### ЗАДАНИЕ
Повторите дословно часть отрывка о скупости и «Гамлете» от слов «Крайне важно здесь» до слов «ритуальная стоимость [89].» включительно.

++++ ПРИВЕДЁННЫЙ ОТРЫВОК ++++

13. «РАСЧЕТ, РАСЧЕТ, ПРИЯТЕЛЬ!»

 

Какое понятие противоположно агапэ? — Скупость как один из самых загадочных смертных грехов. Здесь даже возникает искушение вернуться к старой моралистической традиции: капитализм возникает из греха скупости, из скаредного нрава. Дискредитированное фрейдовское понятие «анального характера» в его связи с капиталистическим накоплением получает здесь неожиданную поддержку. В «Гамлете» (акт I, сцена 2) очень точно показан этот грешный характер чрезмерной бережливости:

 

Горацио: Я плыл на похороны короля.

Гамлет: Прошу тебя, без шуток, друг–студент;

Скорей уже — на свадьбу королевы.

Горацио: Да, принц, она последовала быстро.

Гамлет: Расчет, расчет, приятель! От поминок Холодное пошло на брачный стол.

О, лучше бы мне встретился в раю

Мой злейший враг, чем этот день, Горацио! [88]

 

Крайне важно здесь то, что «расчет», бережливость не просто означают некую неопределенную экономность, но конкретный отказ как следует оплачивать траурный ритуал: расчет (в данном случае то, что холодное с поминок идет на брачный стол) разрушает значение ритуала, его стоимость, ту, которую, согласно Лакану, Маркс отрицал в своем объяснении стоимости:

 

Это понятие (расчет) служит хорошим напоминанием о том, что в разработанных современным обществом удобных отношениях между потребительской стоимостью и меновой стоимостью, кажется, есть кое–что такое, мимо чего прошел анализ экономики Маркса, кое–что занимающее умы нашего времени, кое–что такое, чью силу и размах мы непрерывно на себе ощущаем. Это кое–что — ритуальная стоимость [89].

++++ СПИСОК ЗАПИСЕЙ ++++

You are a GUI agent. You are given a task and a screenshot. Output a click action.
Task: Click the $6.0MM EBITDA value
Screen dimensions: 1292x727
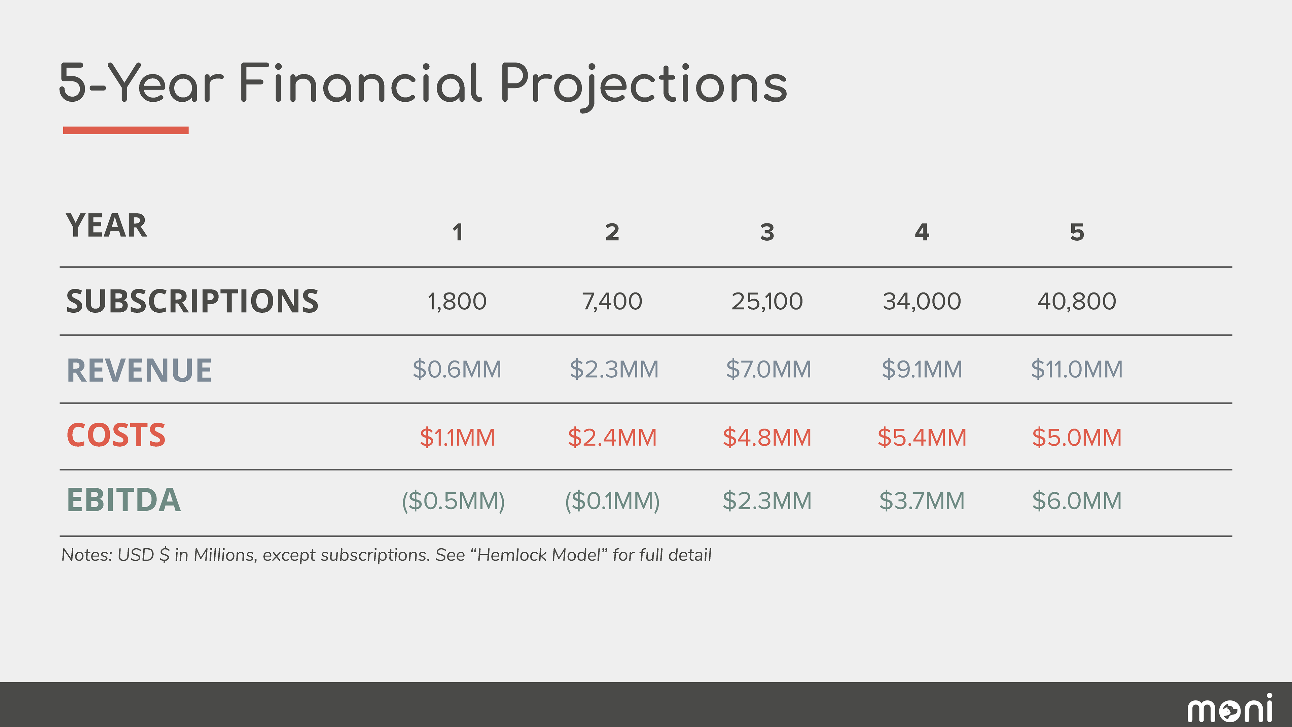pos(1077,501)
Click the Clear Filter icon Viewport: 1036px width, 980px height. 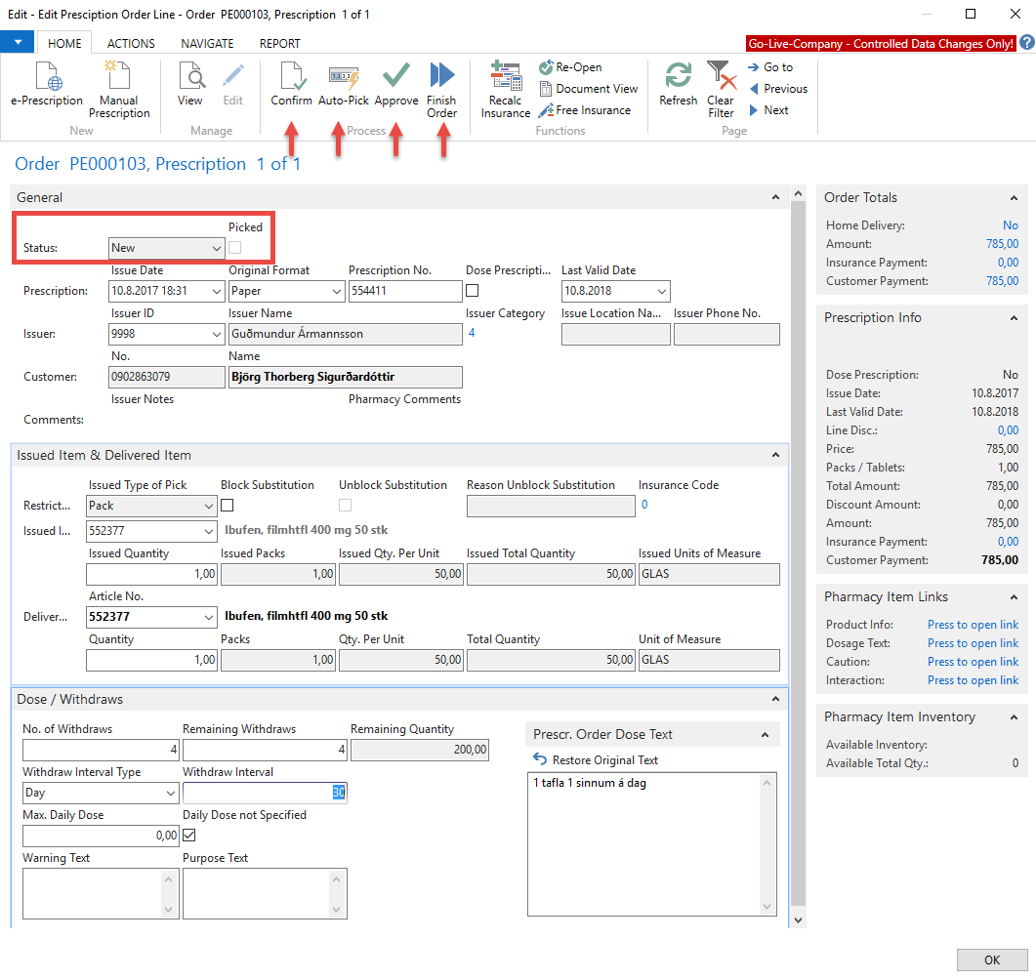pos(721,78)

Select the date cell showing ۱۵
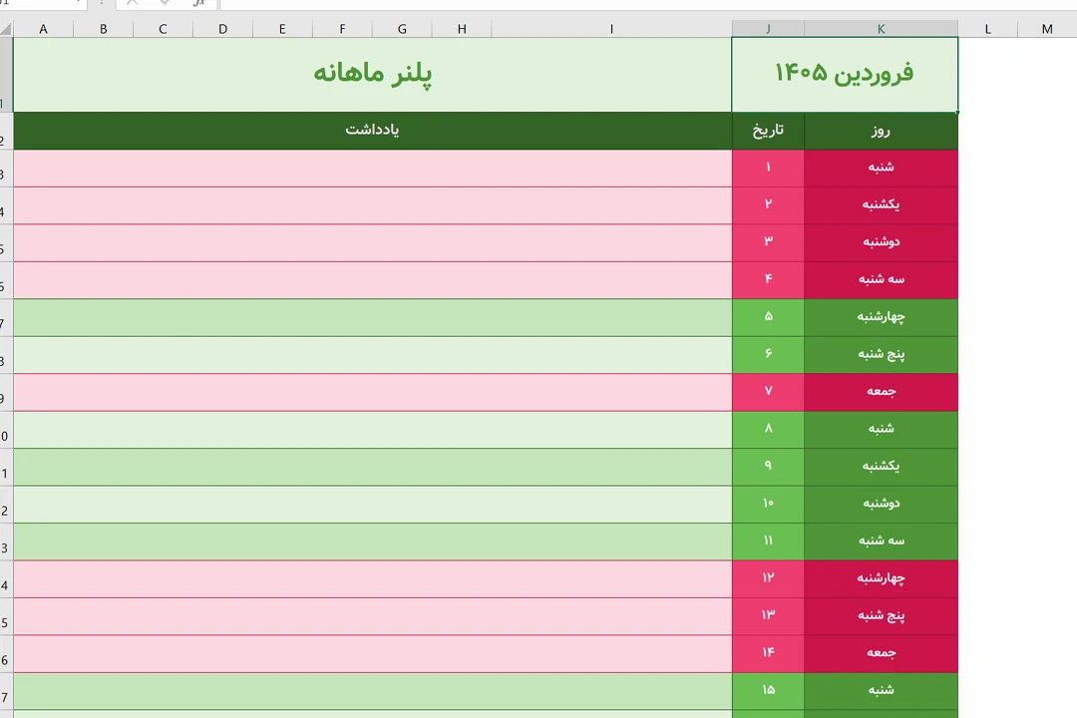(768, 690)
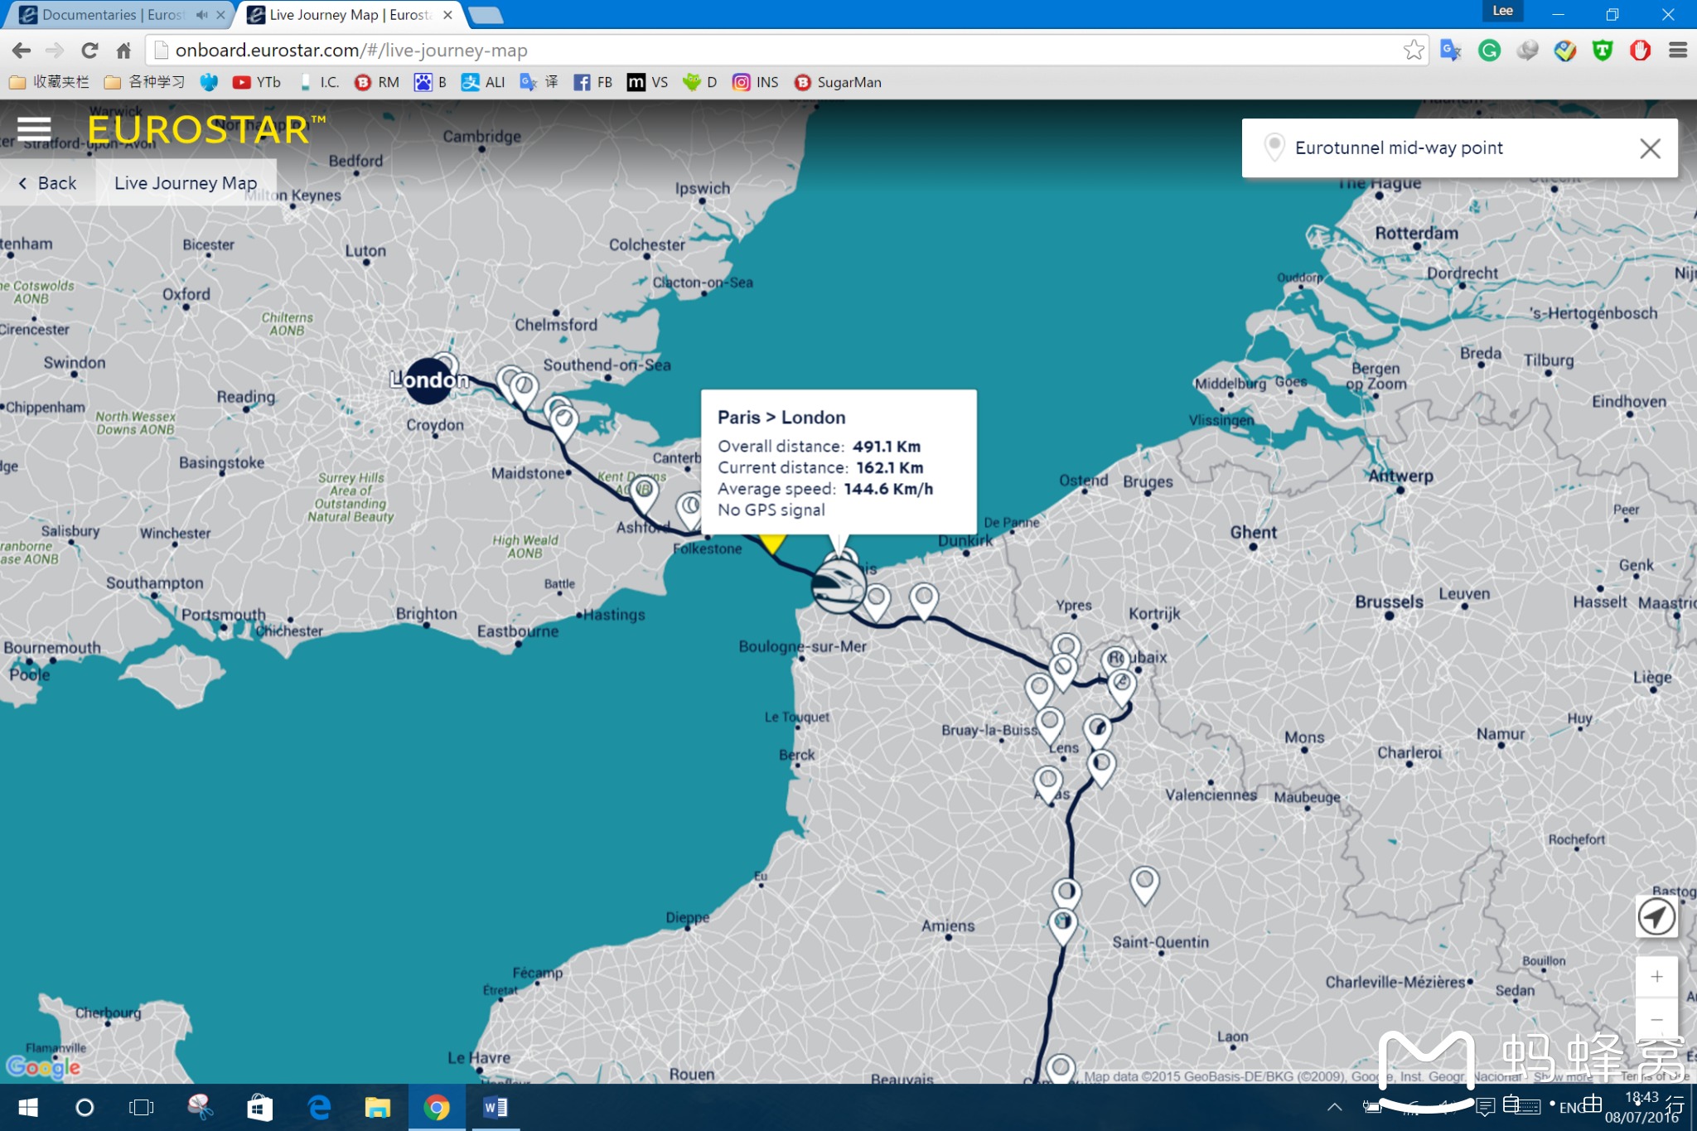The width and height of the screenshot is (1697, 1131).
Task: Open the Word app on taskbar
Action: [496, 1108]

++++

### ВЫПОЛНЕННОЕ ЗАДАНИЕ
Крайне важно здесь то, что «расчет», бережливость не просто означают некую неопределенную экономность, но конкретный отказ как следует оплачивать траурный ритуал: расчет (в данном случае то, что холодное с поминок идет на брачный стол) разрушает значение ритуала, его стоимость, ту, которую, согласно Лакану, Маркс отрицал в своем объяснении стоимости:

 

Это понятие (расчет) служит хорошим напоминанием о том, что в разработанных современным обществом удобных отношениях между потребительской стоимостью и меновой стоимостью, кажется, есть кое–что такое, мимо чего прошел анализ экономики Маркса, кое–что занимающее умы нашего времени, кое–что такое, чью силу и размах мы непрерывно на себе ощущаем. Это кое–что — ритуальная стоимость [89].